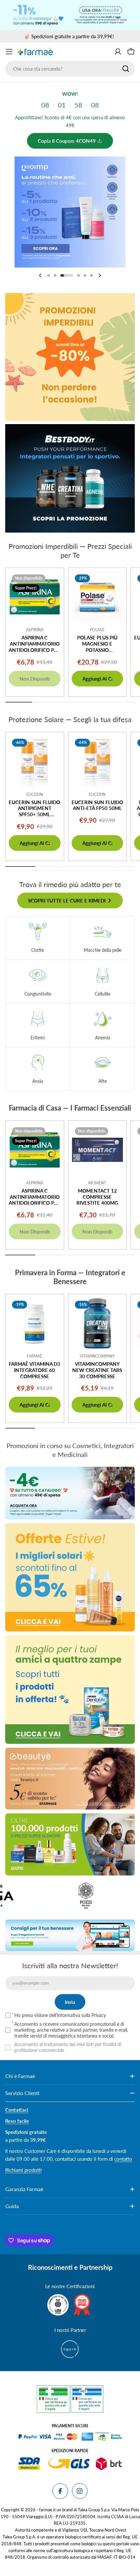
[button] (48, 275)
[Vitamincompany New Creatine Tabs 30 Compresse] (97, 1323)
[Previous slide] (40, 275)
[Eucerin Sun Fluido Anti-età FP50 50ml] (97, 761)
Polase (97, 629)
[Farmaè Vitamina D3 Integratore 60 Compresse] (35, 1323)
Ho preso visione (60, 2015)
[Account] (118, 52)
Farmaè (34, 1356)
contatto (123, 2159)
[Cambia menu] (9, 52)
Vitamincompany (97, 1356)
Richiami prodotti (23, 2170)
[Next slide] (100, 275)
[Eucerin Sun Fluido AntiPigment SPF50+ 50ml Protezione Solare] (35, 761)
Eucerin (34, 794)
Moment (97, 1183)
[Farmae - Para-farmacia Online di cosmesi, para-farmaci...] (70, 1493)
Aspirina (34, 629)
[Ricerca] (126, 69)
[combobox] (70, 68)
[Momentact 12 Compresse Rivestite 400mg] (97, 1150)
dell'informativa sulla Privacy (77, 2015)
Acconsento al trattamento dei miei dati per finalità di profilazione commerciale (67, 2047)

> [Your goal]
Search the entries above for the string "Vitamincompany". Copy each line that holds it.

> [Output of the task]
[Vitamincompany New Creatine Tabs 30 Compresse] (97, 1323)
Vitamincompany (97, 1356)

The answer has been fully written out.